Nicole Kidman’s stare pierces the room. Neither smiling nor frowning, her gaze seems one of purpose.
On the other side of the room, Keith Urban looks down, his hair tumbling across his face.
There is mostly silence between them. And the hum of the kitchen ahead of dinner service at Drusie & Darr by Jean-George, the formal restaurant at the historic Hermitage Hotel.
“My archive is voluminous,” said Timothy White, the photographer behind the images of Kidman and Urban (selected and positioned long before the recent divorce news) and 20 others now gracing the restaurant’s walls. “There’s a story behind each one.”
Indeed.
The exhibit is now a permanent collection at the historic five-star hotel in downtown Nashville.
The image of James Brown was shot the day after Brown was released from prison after serving about two years on assault, drug possession and vehicular charges.
“I was sent by Rolling Stone to shoot him in prison, which I did. And then they sent me back the day he got out of prison,” White said. “He showed up out of prison wearing that ascot and the jewelry and the whole thing. He took me to Augusta, GA and showed me the old neighborhood. People were coming out of their houses, people from his past who knew him. It was a really, really special moment for me, being such a fan.”
Brown took White on a very personal tour, too.
“He took me to his offices, he took me to his house to show me the pickup truck that was bullet-riddled from when the police arrested him,” White said, referring to the infamous 1988 incident.
White photographed Julia Roberts in front of a pile of tires because why not. Harrison Ford is on horseback and Brad Pitt poses by a motorcycle. He recalled how gracious Roy Orbison was, what fun Dolly Parton was, how Shania Twain was game for posing in a chilly lake in the Adirondacks.

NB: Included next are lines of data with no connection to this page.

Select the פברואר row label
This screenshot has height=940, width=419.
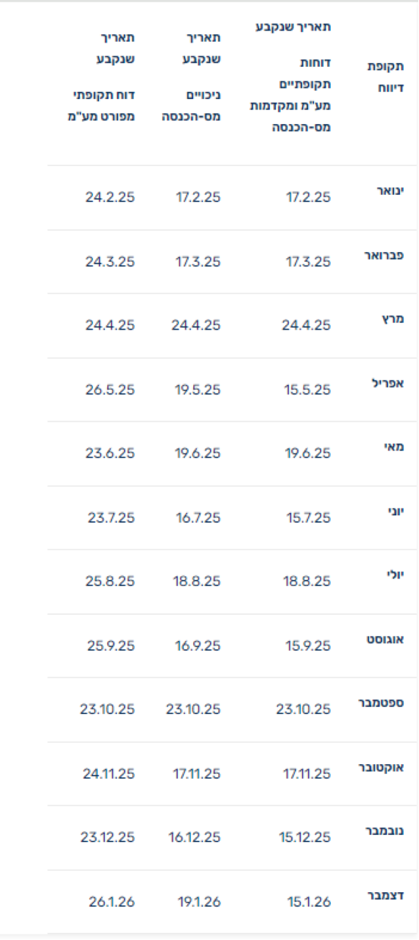tap(385, 255)
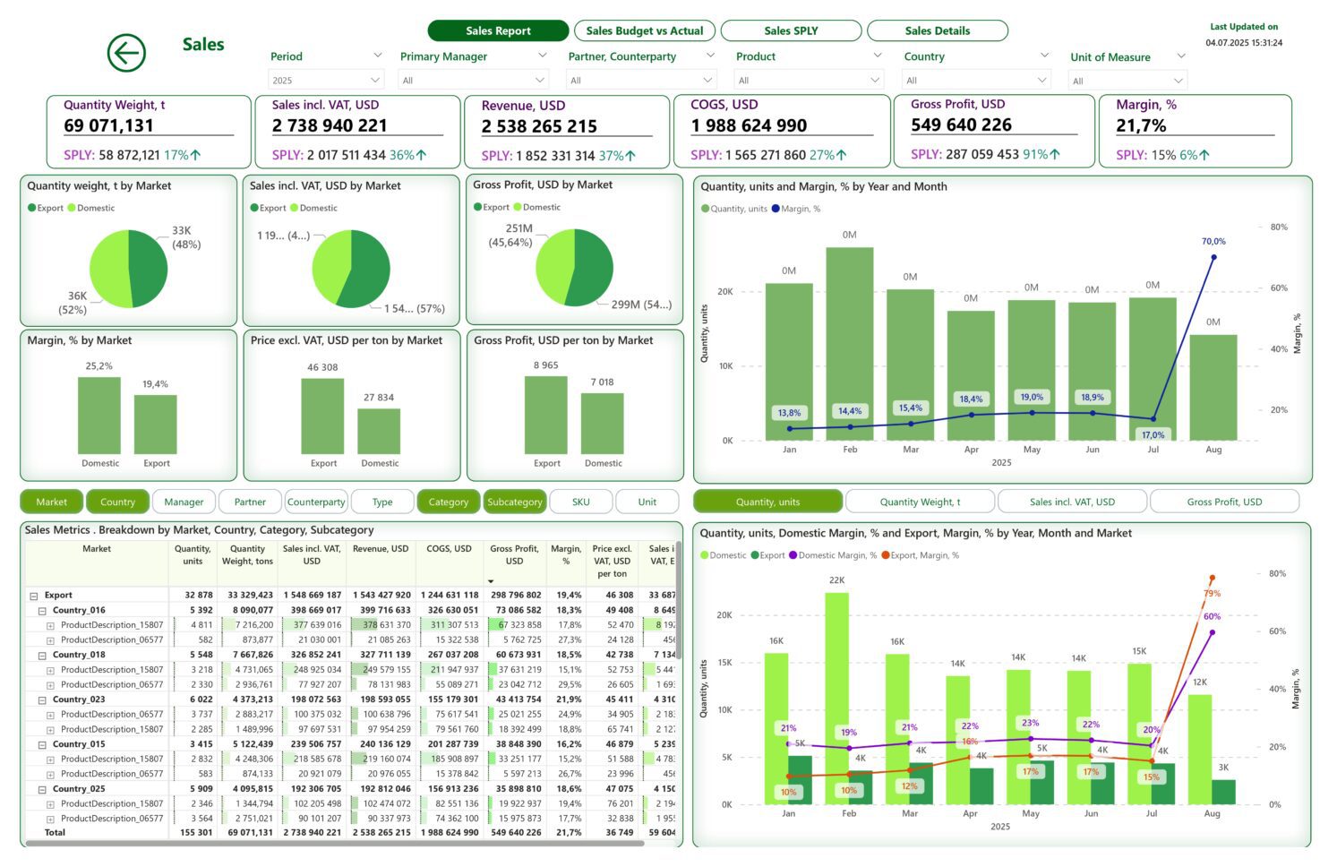Switch to Sales Budget vs Actual tab

point(644,30)
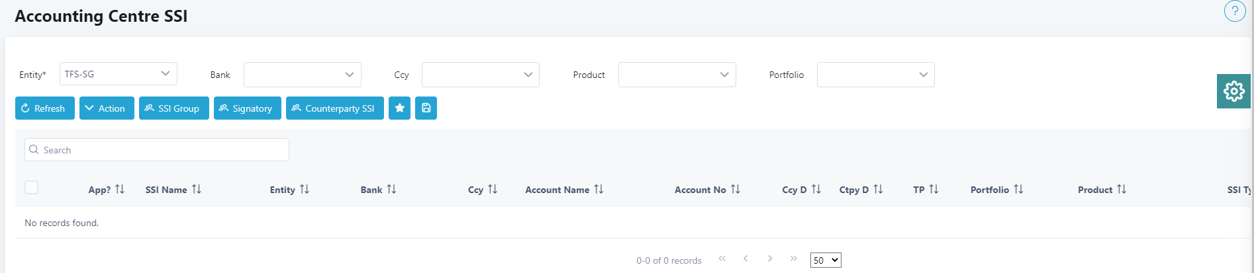The image size is (1254, 273).
Task: Open the Bank dropdown
Action: 302,75
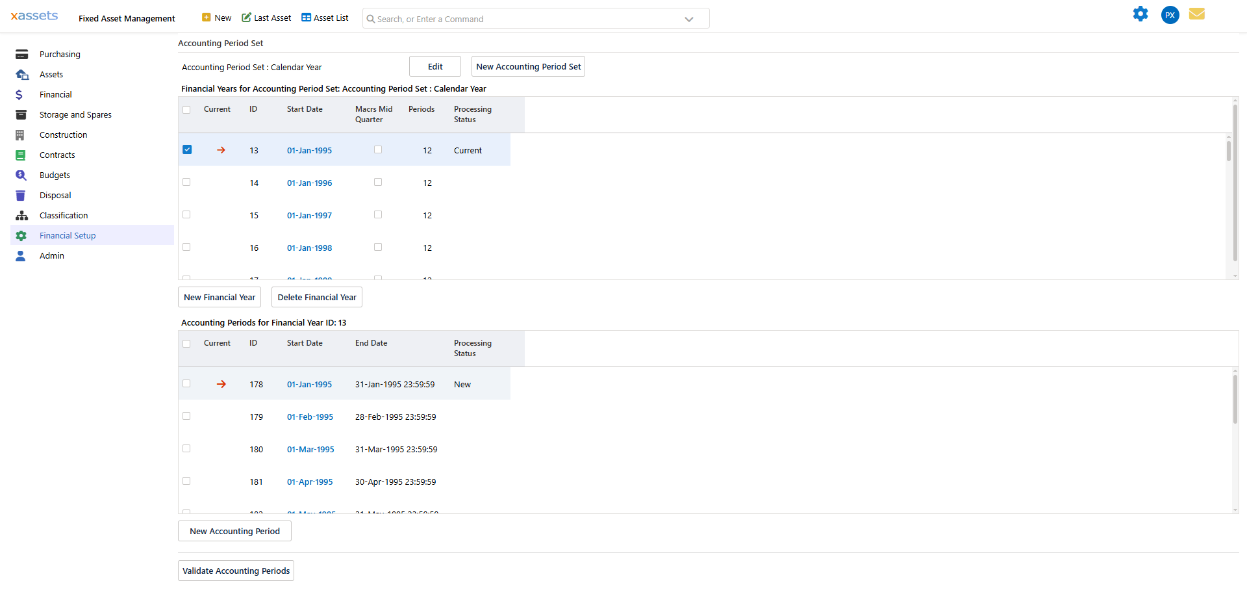Check the select-all box in Accounting Periods header
Viewport: 1247px width, 592px height.
tap(186, 344)

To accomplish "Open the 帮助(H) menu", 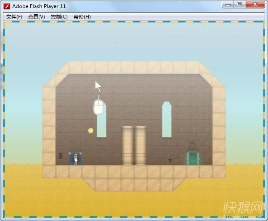I will [82, 17].
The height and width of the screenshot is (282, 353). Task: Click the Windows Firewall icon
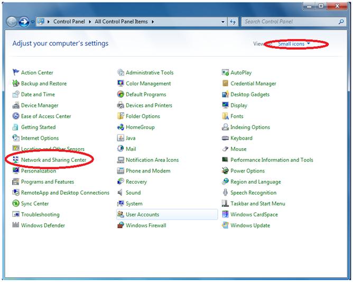click(121, 225)
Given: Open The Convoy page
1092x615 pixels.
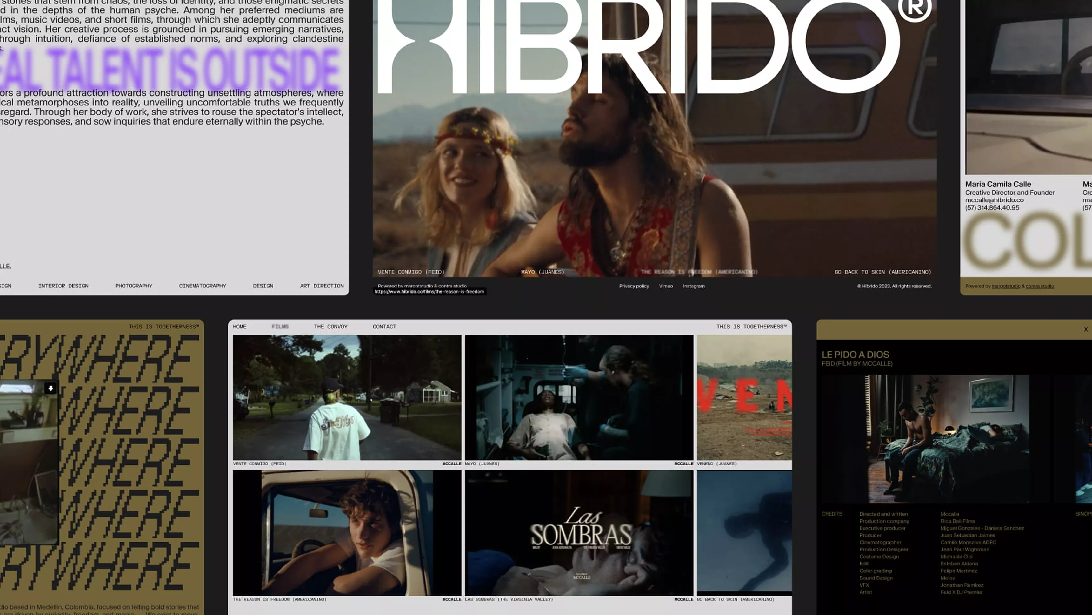Looking at the screenshot, I should [x=330, y=327].
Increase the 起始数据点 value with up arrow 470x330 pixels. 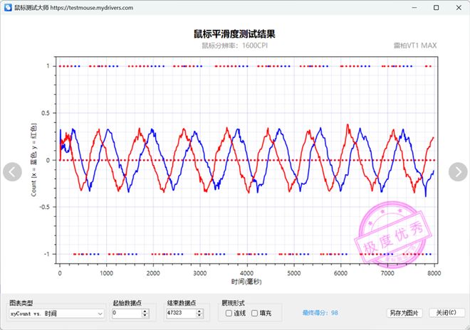coord(145,310)
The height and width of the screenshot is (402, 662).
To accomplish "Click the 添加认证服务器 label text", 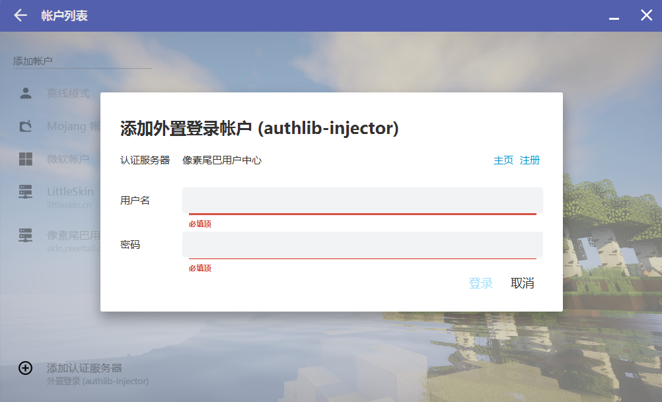I will 84,368.
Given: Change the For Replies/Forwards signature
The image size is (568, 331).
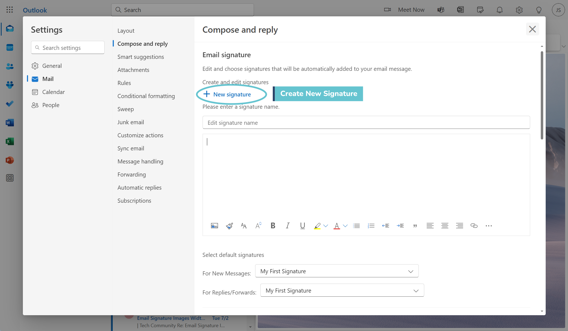Looking at the screenshot, I should click(x=342, y=290).
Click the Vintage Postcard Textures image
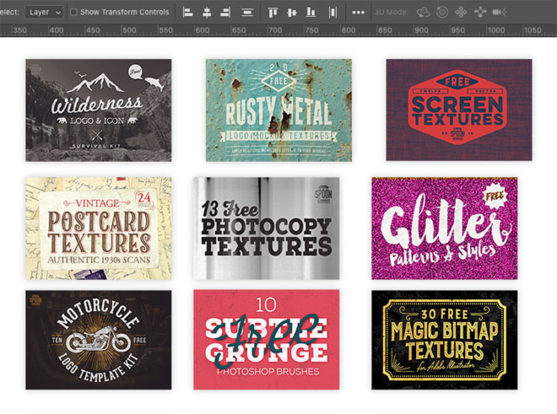 coord(98,227)
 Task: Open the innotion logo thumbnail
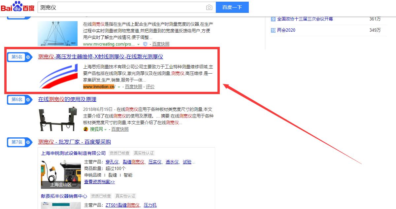(x=57, y=76)

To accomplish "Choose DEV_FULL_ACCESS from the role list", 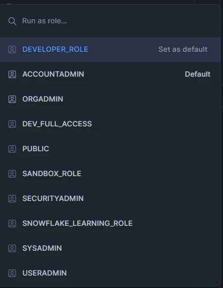I will pyautogui.click(x=110, y=124).
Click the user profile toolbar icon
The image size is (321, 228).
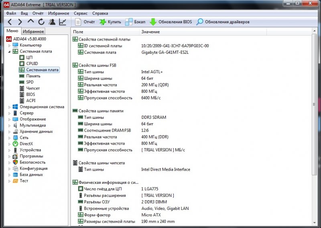(x=52, y=22)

“It was summer, but it was chilly,” he said. “It was sunrise. She jumped in the water and allowed me to do that.”
Ray Charles beams with ebullience.
“It wasn’t what I said,” White said. “I brought music that he hadn’t heard in a long time. It was his music, and it was like from the 50s. He recognized it and it really made him light up.”
White and Jean-Georges Vongerichten gathered with invited guests to unveil the collection on Oct. 21.
“I would love to cook for them,” Vongerichten said during an interview the following day. “I feel like I’m cooking for them every night.”
While Vongerichten signed copies of his newly released “Home Cooking with Jean-Georges: My Favorite Simple Recipes: A Cookbook,” White gave The Tennessean a guided tour of the collection. The stroll past images of Aretha Franklin, Miley Cyrus, Whitney Houston, Sophia Loren, Jon Bon Jovi and others was a movable feast of celebrity trivia.
“Both JG and I are storytellers in a way,” White said of the Michelin-starred chef.
The 1989 photo of Paul McCartney “hitchhiking” on a Toronto street, for example, happened after White spent a week on the rocker’s tour. The image, which graced the cover of Rolling Stone, came together on the way to the airport on the last day.
“It’s the history of Nashville and entertainment,” White said of the collection, noting artists’ various connections to Music City. McCartney played a concert at The Pinnacle in Nashville on Nov. 6. An exhibition of his photographs from 1963-64 will be on at The Frist Museum through Jan. 16, 2026. And he once wrote a song while sitting at a bar in Printers Alley.
“For more than 114 years, The Hermitage Hotel has been a stage for history and a home for visionaries, artists and leaders,” Managing Director Dee Patel said in a statement. “Timothy White’s portraits capture the same spirit of influence and artistry that has always lived within these walls.”